EXERCISE MATERIAL ->
▽

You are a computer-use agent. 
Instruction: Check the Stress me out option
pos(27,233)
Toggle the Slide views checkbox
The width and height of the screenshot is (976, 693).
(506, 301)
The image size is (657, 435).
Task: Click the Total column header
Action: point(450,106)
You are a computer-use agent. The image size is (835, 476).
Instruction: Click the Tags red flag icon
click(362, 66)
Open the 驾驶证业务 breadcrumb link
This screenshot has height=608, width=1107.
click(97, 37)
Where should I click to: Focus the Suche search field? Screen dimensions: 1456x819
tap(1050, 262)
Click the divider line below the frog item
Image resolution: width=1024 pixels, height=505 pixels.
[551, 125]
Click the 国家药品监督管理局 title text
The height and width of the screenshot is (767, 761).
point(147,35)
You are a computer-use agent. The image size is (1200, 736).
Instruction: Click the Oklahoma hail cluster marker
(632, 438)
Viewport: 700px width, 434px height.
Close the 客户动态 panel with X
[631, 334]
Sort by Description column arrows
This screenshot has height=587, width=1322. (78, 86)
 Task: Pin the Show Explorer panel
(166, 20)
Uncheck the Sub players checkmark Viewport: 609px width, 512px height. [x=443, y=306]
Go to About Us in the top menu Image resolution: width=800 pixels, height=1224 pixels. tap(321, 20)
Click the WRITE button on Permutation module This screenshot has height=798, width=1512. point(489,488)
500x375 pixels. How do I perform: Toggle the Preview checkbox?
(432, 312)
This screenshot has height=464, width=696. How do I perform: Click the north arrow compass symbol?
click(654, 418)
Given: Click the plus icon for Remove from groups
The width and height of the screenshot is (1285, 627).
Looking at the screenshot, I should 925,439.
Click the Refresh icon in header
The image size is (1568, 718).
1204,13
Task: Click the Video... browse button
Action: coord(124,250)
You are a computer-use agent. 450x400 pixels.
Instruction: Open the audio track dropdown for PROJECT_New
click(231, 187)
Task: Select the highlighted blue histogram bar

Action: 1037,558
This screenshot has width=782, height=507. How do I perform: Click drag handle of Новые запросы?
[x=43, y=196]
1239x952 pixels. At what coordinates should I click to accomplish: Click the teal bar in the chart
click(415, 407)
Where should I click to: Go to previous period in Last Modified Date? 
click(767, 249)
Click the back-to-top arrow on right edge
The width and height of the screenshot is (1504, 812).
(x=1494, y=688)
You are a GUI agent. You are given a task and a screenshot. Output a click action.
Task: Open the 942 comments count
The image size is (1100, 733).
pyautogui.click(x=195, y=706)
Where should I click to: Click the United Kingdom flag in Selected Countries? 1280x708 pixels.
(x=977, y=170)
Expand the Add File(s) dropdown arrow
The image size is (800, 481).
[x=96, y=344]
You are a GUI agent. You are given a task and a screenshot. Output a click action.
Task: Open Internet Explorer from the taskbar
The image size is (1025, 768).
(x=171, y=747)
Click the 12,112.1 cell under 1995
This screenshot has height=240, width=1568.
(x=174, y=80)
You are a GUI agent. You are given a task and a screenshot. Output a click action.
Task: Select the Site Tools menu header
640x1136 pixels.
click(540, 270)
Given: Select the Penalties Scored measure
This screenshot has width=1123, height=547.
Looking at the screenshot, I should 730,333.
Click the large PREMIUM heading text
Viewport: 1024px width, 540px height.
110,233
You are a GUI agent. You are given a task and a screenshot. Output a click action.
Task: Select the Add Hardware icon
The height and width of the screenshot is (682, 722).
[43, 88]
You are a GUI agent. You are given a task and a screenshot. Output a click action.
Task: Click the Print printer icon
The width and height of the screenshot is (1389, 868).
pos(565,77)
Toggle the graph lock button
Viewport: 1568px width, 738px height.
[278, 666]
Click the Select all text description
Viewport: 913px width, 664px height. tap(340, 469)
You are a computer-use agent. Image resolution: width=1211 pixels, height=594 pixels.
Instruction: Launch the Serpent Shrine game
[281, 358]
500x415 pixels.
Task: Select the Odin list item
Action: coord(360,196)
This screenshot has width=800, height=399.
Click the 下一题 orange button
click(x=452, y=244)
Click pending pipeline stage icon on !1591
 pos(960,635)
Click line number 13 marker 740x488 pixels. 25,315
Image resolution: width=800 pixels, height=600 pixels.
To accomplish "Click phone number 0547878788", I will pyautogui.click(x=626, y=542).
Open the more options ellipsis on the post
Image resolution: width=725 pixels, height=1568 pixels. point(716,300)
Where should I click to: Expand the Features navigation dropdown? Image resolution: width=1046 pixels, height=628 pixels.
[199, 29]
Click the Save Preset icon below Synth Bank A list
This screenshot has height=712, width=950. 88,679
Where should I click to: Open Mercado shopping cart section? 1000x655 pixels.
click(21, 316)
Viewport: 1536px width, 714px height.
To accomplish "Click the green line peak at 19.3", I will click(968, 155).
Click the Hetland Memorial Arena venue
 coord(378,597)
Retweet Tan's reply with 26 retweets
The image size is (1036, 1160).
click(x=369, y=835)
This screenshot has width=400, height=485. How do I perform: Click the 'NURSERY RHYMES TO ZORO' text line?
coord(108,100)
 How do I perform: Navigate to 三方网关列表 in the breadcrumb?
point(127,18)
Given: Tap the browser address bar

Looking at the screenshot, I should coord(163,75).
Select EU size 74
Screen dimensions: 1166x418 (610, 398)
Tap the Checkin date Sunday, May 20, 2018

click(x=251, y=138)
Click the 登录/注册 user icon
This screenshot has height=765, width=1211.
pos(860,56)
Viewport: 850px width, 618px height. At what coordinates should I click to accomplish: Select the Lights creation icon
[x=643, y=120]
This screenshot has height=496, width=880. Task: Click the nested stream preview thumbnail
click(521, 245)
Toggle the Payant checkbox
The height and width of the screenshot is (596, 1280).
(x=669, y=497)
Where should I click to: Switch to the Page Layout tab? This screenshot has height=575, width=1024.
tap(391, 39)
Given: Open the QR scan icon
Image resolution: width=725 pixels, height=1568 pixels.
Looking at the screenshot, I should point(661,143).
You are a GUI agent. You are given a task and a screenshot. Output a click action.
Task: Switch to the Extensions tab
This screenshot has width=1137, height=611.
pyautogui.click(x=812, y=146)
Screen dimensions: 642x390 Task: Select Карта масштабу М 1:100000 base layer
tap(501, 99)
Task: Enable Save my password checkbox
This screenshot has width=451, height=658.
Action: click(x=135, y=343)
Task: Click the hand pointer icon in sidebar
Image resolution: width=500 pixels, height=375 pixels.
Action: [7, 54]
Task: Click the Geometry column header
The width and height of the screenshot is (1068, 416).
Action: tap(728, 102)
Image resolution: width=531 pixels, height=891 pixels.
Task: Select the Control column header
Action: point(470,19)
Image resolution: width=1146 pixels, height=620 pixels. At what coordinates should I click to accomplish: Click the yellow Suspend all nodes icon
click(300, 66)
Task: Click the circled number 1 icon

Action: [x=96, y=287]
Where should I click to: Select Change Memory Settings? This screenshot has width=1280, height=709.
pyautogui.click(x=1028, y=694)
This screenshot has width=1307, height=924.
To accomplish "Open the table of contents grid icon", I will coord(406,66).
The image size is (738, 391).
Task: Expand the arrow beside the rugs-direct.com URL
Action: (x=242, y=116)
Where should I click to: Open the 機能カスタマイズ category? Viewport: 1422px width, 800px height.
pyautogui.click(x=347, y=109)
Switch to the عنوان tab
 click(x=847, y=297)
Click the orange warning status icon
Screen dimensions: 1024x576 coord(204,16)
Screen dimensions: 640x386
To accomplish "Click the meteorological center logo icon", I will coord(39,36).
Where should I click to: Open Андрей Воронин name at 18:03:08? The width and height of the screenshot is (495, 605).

△

ACTION ITEM -> In your response, reproduce the records exactly, every one.

TASK SOLUTION ->
You are a computer-use agent. 
Instruction: Check the Stress me out option
pos(27,233)
Toggle the Slide views checkbox
The width and height of the screenshot is (976, 693).
(506, 301)
The image size is (657, 435).
Task: Click the Total column header
Action: point(450,106)
You are a computer-use agent. The image size is (835, 476).
Instruction: Click the Tags red flag icon
click(362, 66)
Open the 驾驶证业务 breadcrumb link
This screenshot has height=608, width=1107.
click(97, 37)
Where should I click to: Focus the Suche search field? Screen dimensions: 1456x819
tap(1050, 262)
Click the divider line below the frog item
Image resolution: width=1024 pixels, height=505 pixels.
[551, 125]
Click the 国家药品监督管理局 title text
The height and width of the screenshot is (767, 761).
point(147,35)
You are a computer-use agent. The image size is (1200, 736).
Instruction: Click the Oklahoma hail cluster marker
(632, 438)
Viewport: 700px width, 434px height.
Close the 客户动态 panel with X
[631, 334]
Sort by Description column arrows
This screenshot has height=587, width=1322. (78, 86)
 Task: Pin the Show Explorer panel
(166, 20)
Uncheck the Sub players checkmark Viewport: 609px width, 512px height. [x=443, y=306]
Go to About Us in the top menu Image resolution: width=800 pixels, height=1224 pixels. tap(321, 20)
Click the WRITE button on Permutation module This screenshot has height=798, width=1512. point(489,488)
500x375 pixels. How do I perform: Toggle the Preview checkbox?
(432, 312)
This screenshot has height=464, width=696. How do I perform: Click the north arrow compass symbol?
click(654, 418)
Given: Click the plus icon for Remove from groups
The width and height of the screenshot is (1285, 627).
Looking at the screenshot, I should 925,439.
Click the Refresh icon in header
The image size is (1568, 718).
1204,13
Task: Click the Video... browse button
Action: coord(124,250)
You are a computer-use agent. 450x400 pixels.
Instruction: Open the audio track dropdown for PROJECT_New
click(231, 187)
Task: Select the highlighted blue histogram bar

Action: 1037,558
This screenshot has width=782, height=507. How do I perform: Click drag handle of Новые запросы?
[x=43, y=196]
1239x952 pixels. At what coordinates should I click to accomplish: Click the teal bar in the chart
click(415, 407)
Where should I click to: Go to previous period in Last Modified Date? 
click(767, 249)
Click the back-to-top arrow on right edge
The width and height of the screenshot is (1504, 812).
(x=1494, y=688)
You are a GUI agent. You are given a task and a screenshot. Output a click action.
Task: Open the 942 comments count
The image size is (1100, 733).
pyautogui.click(x=195, y=706)
Where should I click to: Click the United Kingdom flag in Selected Countries? 1280x708 pixels.
(x=977, y=170)
Expand the Add File(s) dropdown arrow
The image size is (800, 481).
[x=96, y=344]
You are a GUI agent. You are given a task and a screenshot. Output a click action.
Task: Open Internet Explorer from the taskbar
The image size is (1025, 768).
(x=171, y=747)
Click the 12,112.1 cell under 1995
This screenshot has height=240, width=1568.
(x=174, y=80)
You are a GUI agent. You are given a task and a screenshot. Output a click action.
Task: Select the Site Tools menu header
640x1136 pixels.
click(540, 270)
Given: Select the Penalties Scored measure
This screenshot has width=1123, height=547.
Looking at the screenshot, I should 730,333.
Click the large PREMIUM heading text
Viewport: 1024px width, 540px height.
110,233
You are a GUI agent. You are given a task and a screenshot. Output a click action.
Task: Select the Add Hardware icon
The height and width of the screenshot is (682, 722).
[43, 88]
You are a GUI agent. You are given a task and a screenshot. Output a click action.
Task: Click the Print printer icon
The width and height of the screenshot is (1389, 868).
pos(565,77)
Toggle the graph lock button
Viewport: 1568px width, 738px height.
[278, 666]
Click the Select all text description
Viewport: 913px width, 664px height. tap(340, 469)
You are a computer-use agent. Image resolution: width=1211 pixels, height=594 pixels.
Instruction: Launch the Serpent Shrine game
[281, 358]
500x415 pixels.
Task: Select the Odin list item
Action: coord(360,196)
This screenshot has width=800, height=399.
Click the 下一题 orange button
click(x=452, y=244)
Click pending pipeline stage icon on !1591
 pos(960,635)
Click line number 13 marker 740x488 pixels. 25,315
Image resolution: width=800 pixels, height=600 pixels.
To accomplish "Click phone number 0547878788", I will pyautogui.click(x=626, y=542).
Open the more options ellipsis on the post
Image resolution: width=725 pixels, height=1568 pixels. point(716,300)
Where should I click to: Expand the Features navigation dropdown? Image resolution: width=1046 pixels, height=628 pixels.
[199, 29]
Click the Save Preset icon below Synth Bank A list
This screenshot has height=712, width=950. 88,679
Where should I click to: Open Mercado shopping cart section? 1000x655 pixels.
click(21, 316)
Viewport: 1536px width, 714px height.
To accomplish "Click the green line peak at 19.3", I will click(968, 155).
Click the Hetland Memorial Arena venue
 coord(378,597)
Retweet Tan's reply with 26 retweets
The image size is (1036, 1160).
click(x=369, y=835)
This screenshot has width=400, height=485. How do I perform: Click the 'NURSERY RHYMES TO ZORO' text line?
coord(108,100)
 How do I perform: Navigate to 三方网关列表 in the breadcrumb?
point(127,18)
Given: Tap the browser address bar

Looking at the screenshot, I should coord(163,75).
Select EU size 74
Screen dimensions: 1166x418 (610, 398)
Tap the Checkin date Sunday, May 20, 2018

click(x=251, y=138)
Click the 登录/注册 user icon
This screenshot has height=765, width=1211.
pos(860,56)
Viewport: 850px width, 618px height. At what coordinates should I click to accomplish: Select the Lights creation icon
[x=643, y=120]
This screenshot has height=496, width=880. Task: Click the nested stream preview thumbnail
click(521, 245)
Toggle the Payant checkbox
The height and width of the screenshot is (596, 1280).
(x=669, y=497)
Where should I click to: Switch to the Page Layout tab? This screenshot has height=575, width=1024.
tap(391, 39)
Given: Open the QR scan icon
Image resolution: width=725 pixels, height=1568 pixels.
Looking at the screenshot, I should point(661,143).
You are a GUI agent. You are given a task and a screenshot. Output a click action.
Task: Switch to the Extensions tab
This screenshot has width=1137, height=611.
pyautogui.click(x=812, y=146)
Screen dimensions: 642x390 Task: Select Карта масштабу М 1:100000 base layer
tap(501, 99)
Task: Enable Save my password checkbox
This screenshot has width=451, height=658.
Action: click(x=135, y=343)
Task: Click the hand pointer icon in sidebar
Image resolution: width=500 pixels, height=375 pixels.
Action: [7, 54]
Task: Click the Geometry column header
The width and height of the screenshot is (1068, 416).
Action: tap(728, 102)
Image resolution: width=531 pixels, height=891 pixels.
Task: Select the Control column header
Action: point(470,19)
Image resolution: width=1146 pixels, height=620 pixels. At what coordinates should I click to accomplish: Click the yellow Suspend all nodes icon
click(300, 66)
Task: Click the circled number 1 icon

Action: [x=96, y=287]
Where should I click to: Select Change Memory Settings? This screenshot has width=1280, height=709.
pyautogui.click(x=1028, y=694)
This screenshot has width=1307, height=924.
To accomplish "Open the table of contents grid icon", I will coord(406,66).
The image size is (738, 391).
Task: Expand the arrow beside the rugs-direct.com URL
Action: (x=242, y=116)
Where should I click to: Open the 機能カスタマイズ category? Viewport: 1422px width, 800px height.
pyautogui.click(x=347, y=109)
Switch to the عنوان tab
 click(x=847, y=297)
Click the orange warning status icon
Screen dimensions: 1024x576 coord(204,16)
Screen dimensions: 640x386
To accomplish "Click the meteorological center logo icon", I will coord(39,36).
Where should I click to: Open Андрей Воронин name at 18:03:08? The width and height of the screenshot is (495, 605).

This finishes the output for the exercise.